▶ _Exercise_
A faithful copy of each record is required, minus the images.
+++++
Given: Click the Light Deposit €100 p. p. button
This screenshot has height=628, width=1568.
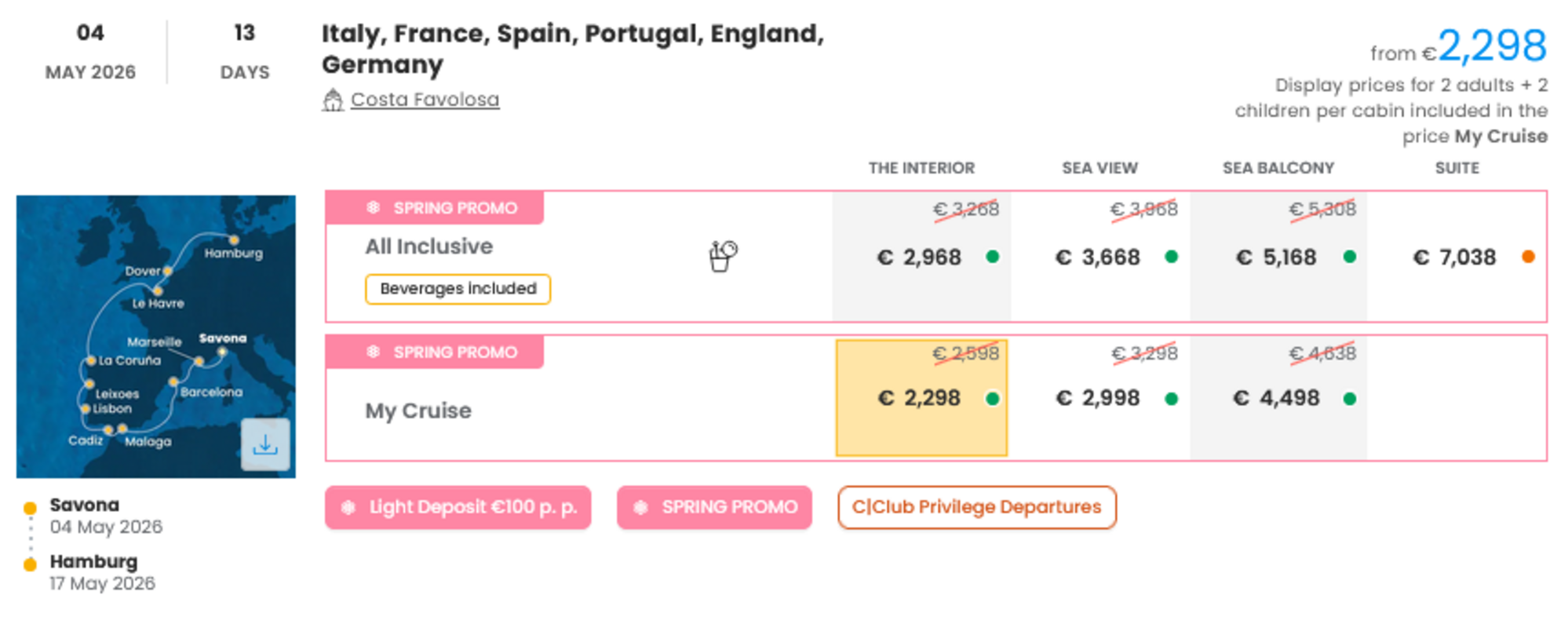Looking at the screenshot, I should (x=458, y=508).
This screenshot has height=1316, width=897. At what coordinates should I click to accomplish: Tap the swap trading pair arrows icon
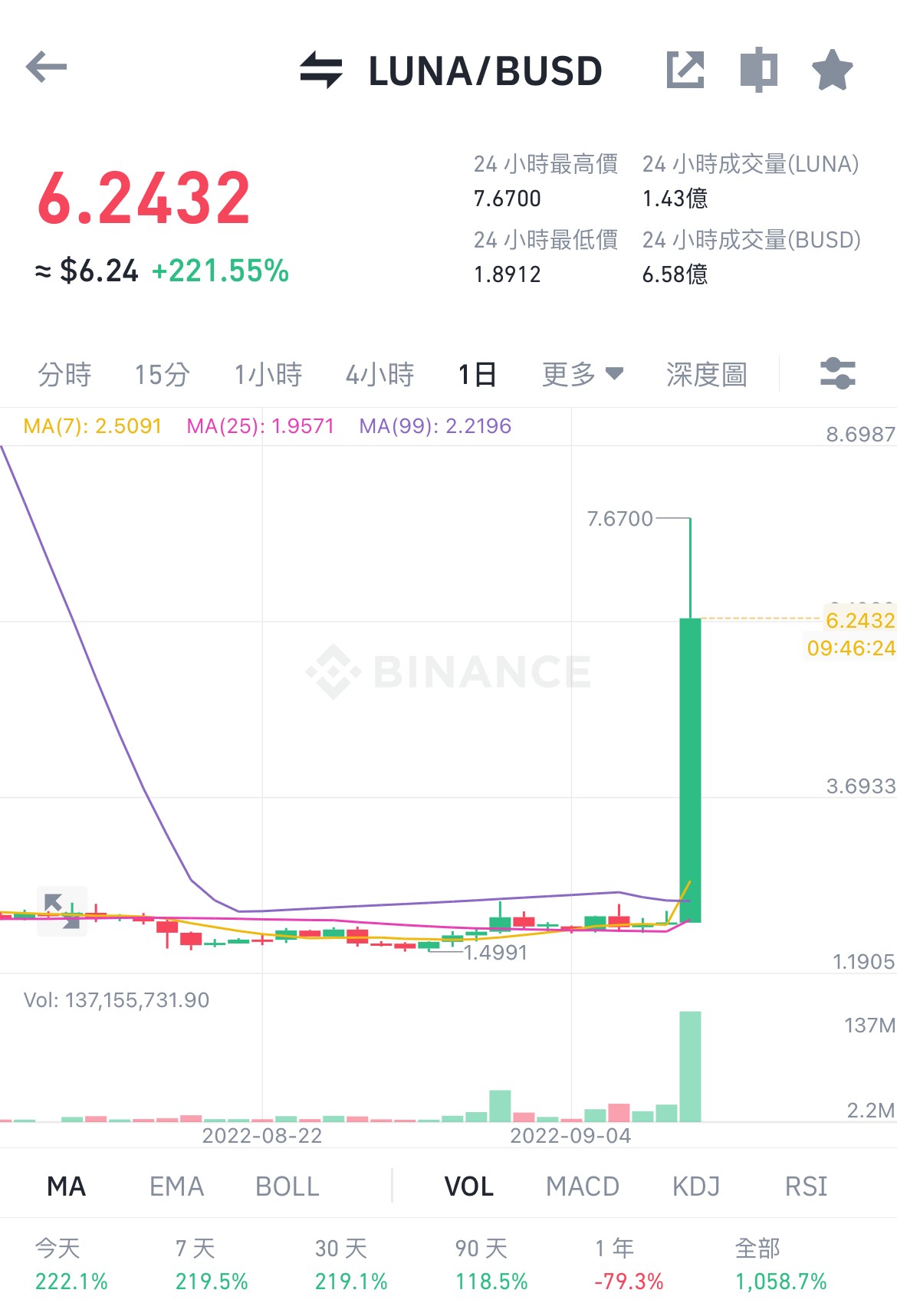(321, 70)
+++++
▶ _Response to the exercise_
Given: Click the Light Deposit €100 p. p. button
This screenshot has height=628, width=1568.
Looking at the screenshot, I should (x=458, y=508).
This screenshot has height=1316, width=897. At what coordinates should I click to accomplish: Tap the swap trading pair arrows icon
(321, 70)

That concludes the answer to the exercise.